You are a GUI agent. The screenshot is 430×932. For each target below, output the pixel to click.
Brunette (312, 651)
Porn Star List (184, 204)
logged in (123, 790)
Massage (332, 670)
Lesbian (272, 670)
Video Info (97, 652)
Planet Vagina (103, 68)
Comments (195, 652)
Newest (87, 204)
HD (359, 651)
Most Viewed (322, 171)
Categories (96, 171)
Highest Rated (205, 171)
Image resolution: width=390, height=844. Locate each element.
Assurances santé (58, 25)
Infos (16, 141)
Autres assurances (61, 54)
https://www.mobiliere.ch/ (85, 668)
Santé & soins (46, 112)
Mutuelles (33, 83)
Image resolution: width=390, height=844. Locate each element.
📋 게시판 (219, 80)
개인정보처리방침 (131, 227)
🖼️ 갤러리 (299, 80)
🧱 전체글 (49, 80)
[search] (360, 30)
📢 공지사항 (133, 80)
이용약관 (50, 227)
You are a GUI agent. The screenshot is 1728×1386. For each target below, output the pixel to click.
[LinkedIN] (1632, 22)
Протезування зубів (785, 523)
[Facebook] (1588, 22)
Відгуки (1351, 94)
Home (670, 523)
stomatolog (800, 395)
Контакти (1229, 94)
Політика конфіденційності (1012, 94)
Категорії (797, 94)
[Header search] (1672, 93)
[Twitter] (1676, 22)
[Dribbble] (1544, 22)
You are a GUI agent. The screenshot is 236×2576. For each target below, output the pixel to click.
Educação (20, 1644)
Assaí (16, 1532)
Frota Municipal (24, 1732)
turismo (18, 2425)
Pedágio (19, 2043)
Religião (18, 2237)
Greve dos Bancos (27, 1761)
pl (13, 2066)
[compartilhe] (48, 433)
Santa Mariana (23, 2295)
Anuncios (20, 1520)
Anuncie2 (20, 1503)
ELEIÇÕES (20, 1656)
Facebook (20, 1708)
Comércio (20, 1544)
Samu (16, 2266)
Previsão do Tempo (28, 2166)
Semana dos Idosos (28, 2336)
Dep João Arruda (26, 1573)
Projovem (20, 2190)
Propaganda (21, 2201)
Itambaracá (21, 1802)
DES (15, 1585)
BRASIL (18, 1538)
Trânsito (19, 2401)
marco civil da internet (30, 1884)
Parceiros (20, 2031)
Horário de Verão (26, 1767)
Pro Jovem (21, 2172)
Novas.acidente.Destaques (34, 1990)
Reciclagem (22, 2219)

• _Try it_: Please print out every record exactly as it is written.

• _Task response_:
You are a GUI agent. The screenshot is 430×932. For each target below, output the pixel to click.
Brunette (312, 651)
Porn Star List (184, 204)
logged in (123, 790)
Massage (332, 670)
Lesbian (272, 670)
Video Info (97, 652)
Planet Vagina (103, 68)
Comments (195, 652)
Newest (87, 204)
HD (359, 651)
Most Viewed (322, 171)
Categories (96, 171)
Highest Rated (205, 171)
Image resolution: width=390, height=844. Locate each element.
Assurances santé (58, 25)
Infos (16, 141)
Autres assurances (61, 54)
https://www.mobiliere.ch/ (85, 668)
Santé & soins (46, 112)
Mutuelles (33, 83)
Image resolution: width=390, height=844. Locate each element.
📋 게시판 (219, 80)
개인정보처리방침 (131, 227)
🖼️ 갤러리 (299, 80)
🧱 전체글 (49, 80)
[search] (360, 30)
📢 공지사항 (133, 80)
이용약관 (50, 227)
You are a GUI agent. The screenshot is 1728×1386. For each target below, output the pixel to click.
[LinkedIN] (1632, 22)
Протезування зубів (785, 523)
[Facebook] (1588, 22)
Відгуки (1351, 94)
Home (670, 523)
stomatolog (800, 395)
Контакти (1229, 94)
Політика конфіденційності (1012, 94)
Категорії (797, 94)
[Header search] (1672, 93)
[Twitter] (1676, 22)
[Dribbble] (1544, 22)
You are a GUI agent. The screenshot is 236×2576. For each target below, output the pixel to click.
Educação (20, 1644)
Assaí (16, 1532)
Frota Municipal (24, 1732)
turismo (18, 2425)
Pedágio (19, 2043)
Religião (18, 2237)
Greve dos Bancos (27, 1761)
pl (13, 2066)
[compartilhe] (48, 433)
Santa Mariana (23, 2295)
Anuncios (20, 1520)
Anuncie2 (20, 1503)
ELEIÇÕES (20, 1656)
Facebook (20, 1708)
Comércio (20, 1544)
Samu (16, 2266)
Previsão do Tempo (28, 2166)
Semana dos Idosos (28, 2336)
Dep João Arruda (26, 1573)
Projovem (20, 2190)
Propaganda (21, 2201)
Itambaracá (21, 1802)
DES (15, 1585)
BRASIL (18, 1538)
Trânsito (19, 2401)
marco civil da internet (30, 1884)
Parceiros (20, 2031)
Horário de Verão (26, 1767)
Pro Jovem (21, 2172)
Novas.acidente.Destaques (34, 1990)
Reciclagem (22, 2219)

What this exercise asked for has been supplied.